Laba-labanews.com
Jakarta___Forum Komunikasi Purnawirawan TNI-Polri (FOKO) menegaskan posisinya di tengah sorotan publik atas pernyataan Forum Purnawirawan TNI yang sempat mengguncang dinamika politik nasional. Dalam pernyataan sikap resmi yang dirilis pada 30 April 2025, FOKO dengan tegas menyatakan bahwa mereka bukan bagian dari Forum Purnawirawan TNI yang sebelumnya mengeluarkan delapan butir pernyataan kontroversial.
“Delapan butir pernyataan tersebut adalah hak pribadi mereka sebagai warga negara, dan tidak mencerminkan sikap FOKO,” tegas Letjen TNI Purn.

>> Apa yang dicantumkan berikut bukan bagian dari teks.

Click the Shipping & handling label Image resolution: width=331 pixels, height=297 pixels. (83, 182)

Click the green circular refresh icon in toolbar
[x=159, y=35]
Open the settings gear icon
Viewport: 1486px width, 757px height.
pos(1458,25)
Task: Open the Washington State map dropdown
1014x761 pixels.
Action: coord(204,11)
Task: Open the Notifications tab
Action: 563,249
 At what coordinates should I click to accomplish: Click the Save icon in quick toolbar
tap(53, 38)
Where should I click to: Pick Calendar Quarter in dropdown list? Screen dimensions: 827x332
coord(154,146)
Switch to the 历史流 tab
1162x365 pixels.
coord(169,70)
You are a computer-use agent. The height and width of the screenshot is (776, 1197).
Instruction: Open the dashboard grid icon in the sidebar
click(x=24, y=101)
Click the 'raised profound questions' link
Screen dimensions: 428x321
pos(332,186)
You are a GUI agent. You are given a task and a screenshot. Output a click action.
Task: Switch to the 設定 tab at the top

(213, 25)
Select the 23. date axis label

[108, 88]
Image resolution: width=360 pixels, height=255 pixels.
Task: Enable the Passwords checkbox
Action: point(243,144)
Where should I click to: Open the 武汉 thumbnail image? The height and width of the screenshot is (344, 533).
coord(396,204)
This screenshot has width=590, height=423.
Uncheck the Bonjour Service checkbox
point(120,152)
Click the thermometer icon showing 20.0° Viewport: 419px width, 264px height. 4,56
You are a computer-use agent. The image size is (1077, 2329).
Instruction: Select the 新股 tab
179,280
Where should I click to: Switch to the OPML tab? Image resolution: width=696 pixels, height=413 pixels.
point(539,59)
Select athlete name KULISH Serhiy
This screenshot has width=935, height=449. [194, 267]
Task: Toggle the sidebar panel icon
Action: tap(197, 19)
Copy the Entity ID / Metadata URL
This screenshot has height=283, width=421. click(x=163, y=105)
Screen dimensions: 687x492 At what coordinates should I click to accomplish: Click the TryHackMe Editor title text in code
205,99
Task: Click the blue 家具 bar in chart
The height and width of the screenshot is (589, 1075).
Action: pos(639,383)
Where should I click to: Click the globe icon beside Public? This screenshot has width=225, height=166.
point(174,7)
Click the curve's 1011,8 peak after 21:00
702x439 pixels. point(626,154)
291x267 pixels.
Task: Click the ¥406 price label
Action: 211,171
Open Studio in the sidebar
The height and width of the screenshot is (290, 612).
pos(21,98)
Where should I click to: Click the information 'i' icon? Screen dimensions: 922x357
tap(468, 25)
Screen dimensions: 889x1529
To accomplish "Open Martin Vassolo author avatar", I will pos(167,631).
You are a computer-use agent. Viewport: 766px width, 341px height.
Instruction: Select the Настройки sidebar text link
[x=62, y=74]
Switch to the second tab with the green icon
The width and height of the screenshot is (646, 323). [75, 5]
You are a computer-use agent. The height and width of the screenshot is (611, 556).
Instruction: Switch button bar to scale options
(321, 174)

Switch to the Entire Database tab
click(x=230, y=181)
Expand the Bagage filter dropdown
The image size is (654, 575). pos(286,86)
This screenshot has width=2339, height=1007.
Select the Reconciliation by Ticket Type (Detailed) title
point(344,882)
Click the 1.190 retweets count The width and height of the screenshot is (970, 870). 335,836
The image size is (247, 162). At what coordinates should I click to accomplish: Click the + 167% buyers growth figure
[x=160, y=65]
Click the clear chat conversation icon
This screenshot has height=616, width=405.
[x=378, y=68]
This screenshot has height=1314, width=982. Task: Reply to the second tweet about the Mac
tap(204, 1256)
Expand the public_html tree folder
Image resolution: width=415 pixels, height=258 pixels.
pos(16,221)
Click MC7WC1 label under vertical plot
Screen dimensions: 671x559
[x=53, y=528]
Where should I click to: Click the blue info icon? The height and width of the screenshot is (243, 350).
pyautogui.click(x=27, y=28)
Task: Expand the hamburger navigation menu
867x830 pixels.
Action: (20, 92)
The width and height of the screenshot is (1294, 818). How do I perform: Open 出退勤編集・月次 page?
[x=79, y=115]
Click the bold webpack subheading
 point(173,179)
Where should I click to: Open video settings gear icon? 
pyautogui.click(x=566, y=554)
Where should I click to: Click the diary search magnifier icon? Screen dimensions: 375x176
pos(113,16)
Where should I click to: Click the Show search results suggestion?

Bambang Darmono selaku Sekretaris Jenderal FOKO.
FOKO juga menegaskan fokus perjuangannya adalah mendorong kaji ulang terhadap UUD 1945 hasil amandemen, bukan mengembalikan konstitusi ke bentuk aslinya. Untuk itu, FOKO bekerja sama dengan kalangan akademisi dari lebih 60 perguruan tinggi negeri dan swasta di seluruh Indonesia.
Lebih lanjut, FOKO menyatakan perjuangan mereka murni dalam ranah politik kenegaraan, bukan politik praktis, dan seluruh langkahnya dilakukan secara konstitusional.
“Kami hanya mendukung pemerintahan yang sah secara konstitusi, dan saat ini yang kami dukung adalah pemerintahan Presiden Prabowo Subianto,” ujar Bambang Darmono menegaskan.
Pernyataan ini menjadi penegasan sikap FOKO di tengah derasnya opini publik dan polemik politik menjelang masa transisi pemerintahan.